Case ID: ad3d_74/html/0750-01.html
Source: Caselaw Access Project
Author: {"author": "", "license": "Public Domain", "url": "https://static.case.law/"}
Date Created: 2024-08-24T03:29:51.129683

Charles Holloman, Also Known as Tyrone Grant, Appellant, v City of New York, Defendant, and Man Kong Kwong, Respondent. (And a Third-Party Action.)
    [904 NYS2d 79]
   In an action to recover damages for personal injuries, the plaintiff appeals from an order of the Supreme Court, Kings County (Jacobson, J.), dated January 8, 2010, which denied his motion for summary judgment on the issue of liability against the defendant Man Kong Kwong.

Ordered that the order is affirmed, with costs.

The plaintiff, an inmate in the custody of the City of New York Department of Correction (hereinafter the DOC), alleges that he was injured in a motor vehicle incident that occurred on August 10, 2004, while he was being transported in a DOC bus. After the DOC bus collided with a minivan operated by the defendant Man Kong Kwong (hereinafter the respondent) on the Brooklyn-Queens Expressway, the two vehicles attempted to pull into the right lane of the expressway. The plaintiff claims to have been injured due to, inter alia, the maneuvering and erratic movements of the driver of the DOC bus as the driver attempted to move the bus into the right lane.
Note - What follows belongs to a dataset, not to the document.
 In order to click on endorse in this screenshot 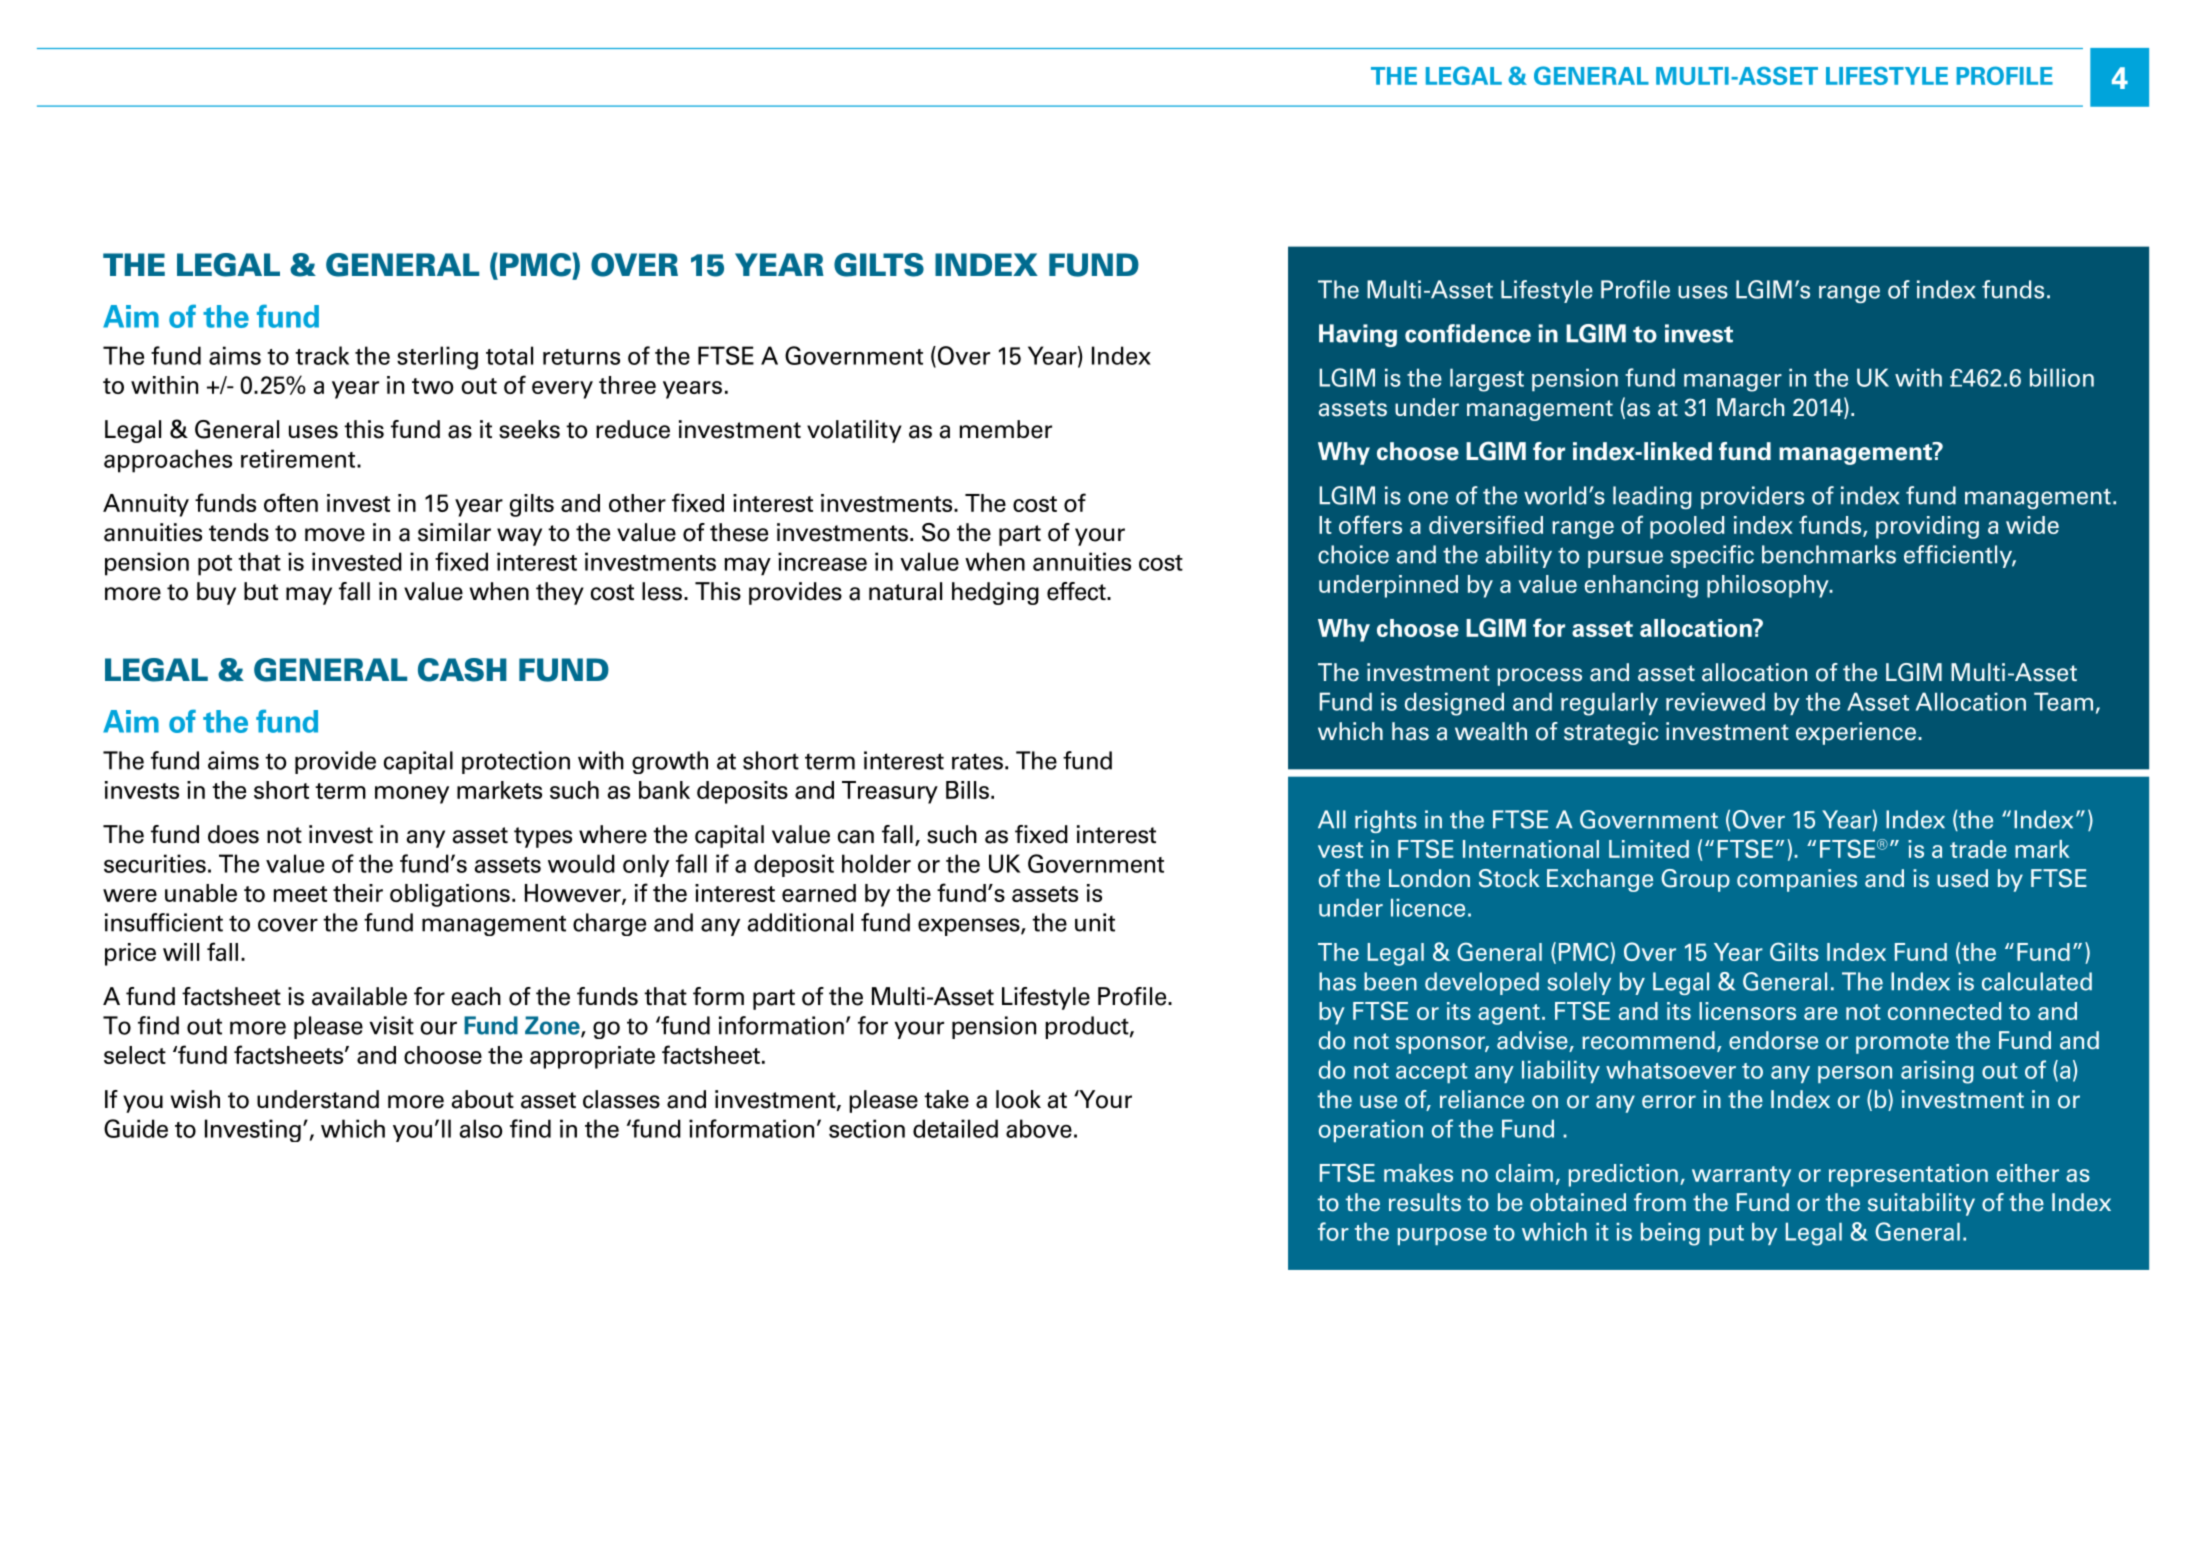, I will do `click(1773, 1040)`.
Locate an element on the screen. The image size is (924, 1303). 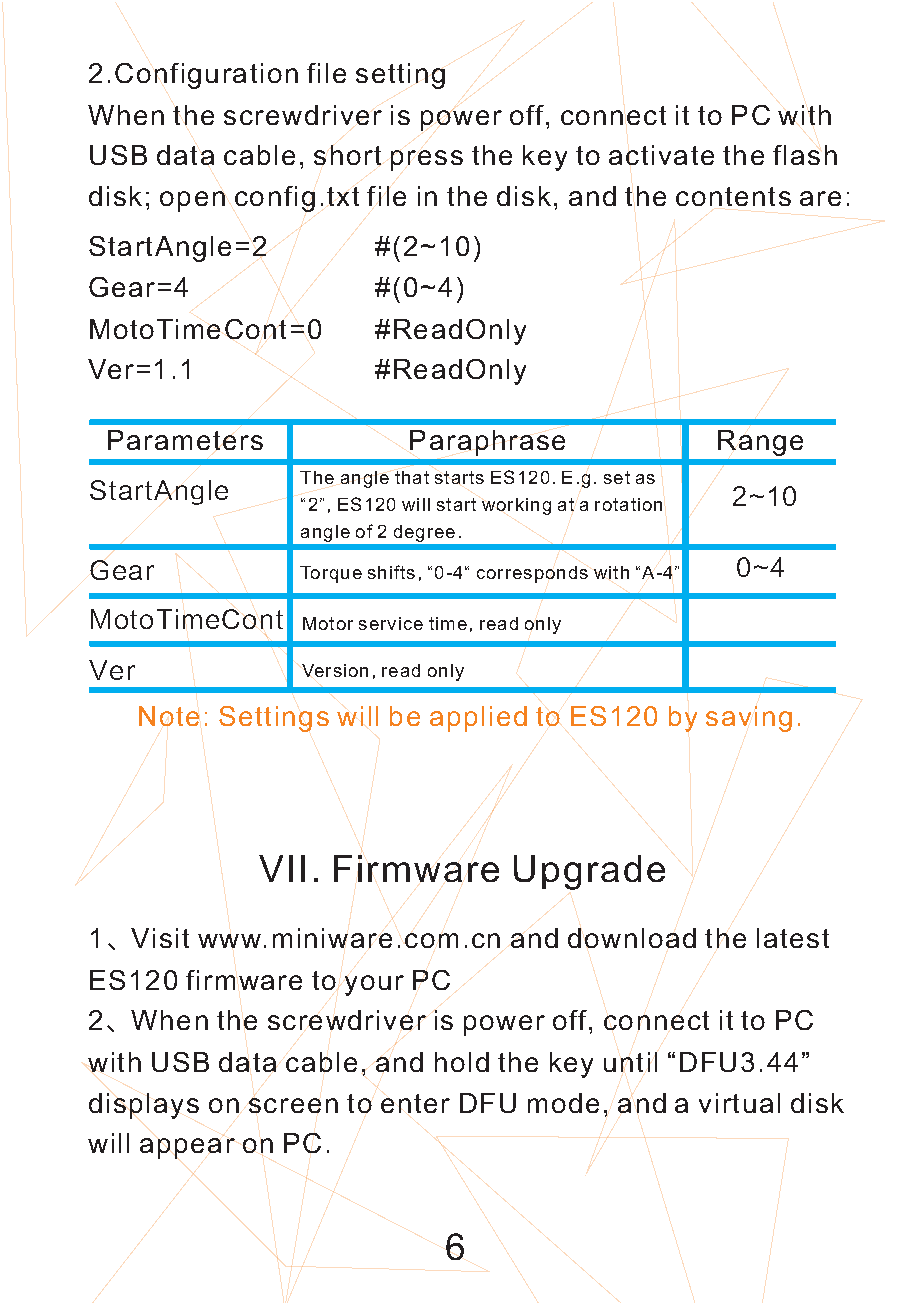
virtual is located at coordinates (739, 1103).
The plaintiff failed to make a prima facie showing of his entitlement to judgment as a matter of law on the issue of liability against the respondent (see Alvarez v Prospect Hosp., 68 NY2d 320, 324 [1986]; Zuckerman v City of New York, 49 NY2d 557, 562 [1980]). The affidavits of the plaintiff and of two other inmates who were passengers in the DOC bus failed to establish, prima facie, that the negligence of the respondent was the sole cause of the plaintiffs injuries by reason of his erratic movements in front of the DOC bus (see Volberg v Hegeman Farms Co., Inc., 253 App Div 839 [1938]; see also Edwards v New York City Tr. Auth., 37 AD3d 157 [2007]). Further, the unsworn, self-serving statements contained in the incident reports, which the plaintiff submitted in support of his motion, did not constitute evidentiary proof in admissible form (see Toussaint v Ferrara Bros. Cement Mixer, 33 AD3d 991, 992 [2006]; Bates v Yasin, 13 AD3d 474 [2004]; Reed v New York City Tr. Auth., 299 AD2d 330, 332 [2002]). Even if these reports could be qualified as business records, there is no foundation in the record to support their admissibility (see CPLR 4518 [a]). Accordingly, the plaintiffs motion for summary judgment on the issue of liability against the respondent was properly denied. Dillon, J.P., Santucci, Balkin, Belen and Sgroi, JJ., concur.